王宮に着くと、馬から降りる前にロバート王子に抱きすくめられたように感じた。
「……ロバート王子?」
「楽しい時間はすぐに終わってしまうな」
ロバート王子の薄い青色の瞳が憂いの色で曇った。
「リリー、用事があってもなくても、いつでも王宮に遊びに来てくれてかまわないからな」
「そんなに気軽には……」
「そうか?」
ロバート王子がすねたような眼で私を見た。
王宮の門の前でロバート王子に馬から降ろされた私は、ダンが連れてきてくれた私の馬を撫でた。
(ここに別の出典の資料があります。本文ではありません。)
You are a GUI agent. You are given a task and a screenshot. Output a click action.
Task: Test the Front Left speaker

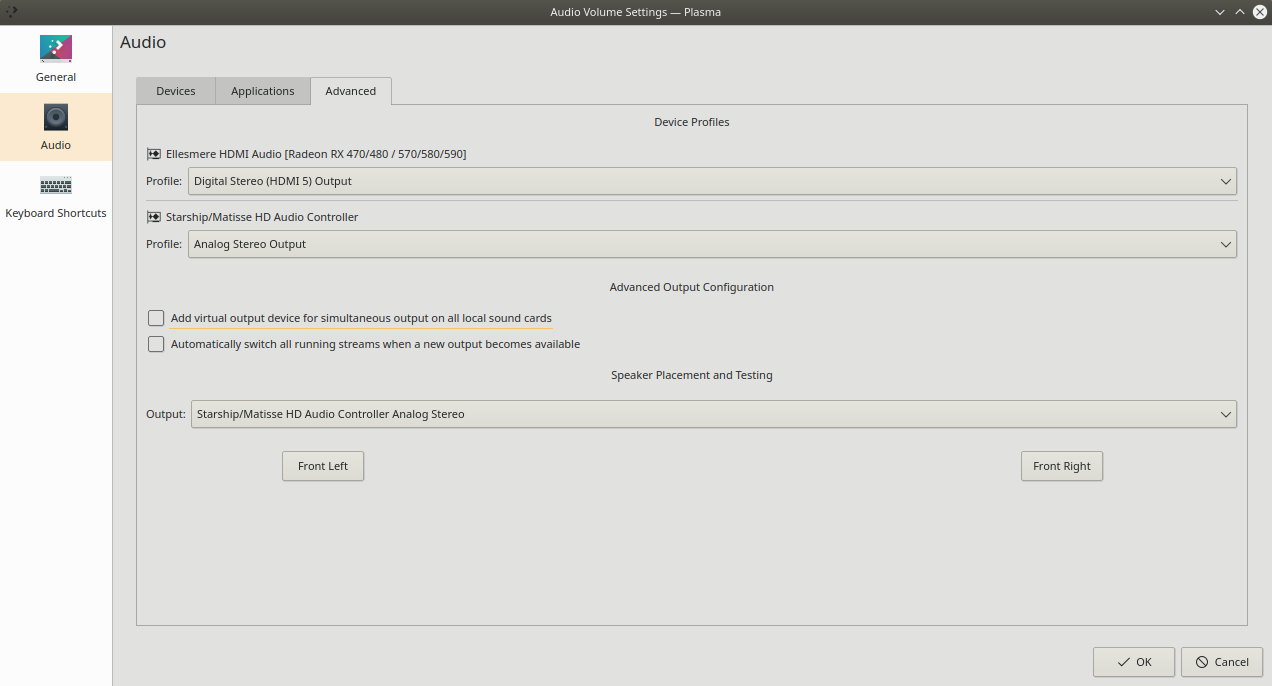pos(323,466)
「俺はもう戻らなくてはいけない。ダン、後は頼んだぞ」
馬を迎えに来た兵の一人に預け、ロバート王子はほかの兵たちと王宮に入って行った。
「リリー様、馬車が用意できました。兵士がお送りいたします」
「ありがとうございます」
ダンに指示された兵士は馬に乗って、馬車の後についた。私の馬を連れているけれど、片手で手綱を操っていると思えないくらいスムーズに馬を走らせている。
私は馬車の中で前を向きなおす。ふと、私の背後で馬を巧みに操るロバート王子の体温と、しなやかで思っていたよりも、たくましかった体の感触を思い出し、赤くなる顔を手で覆った。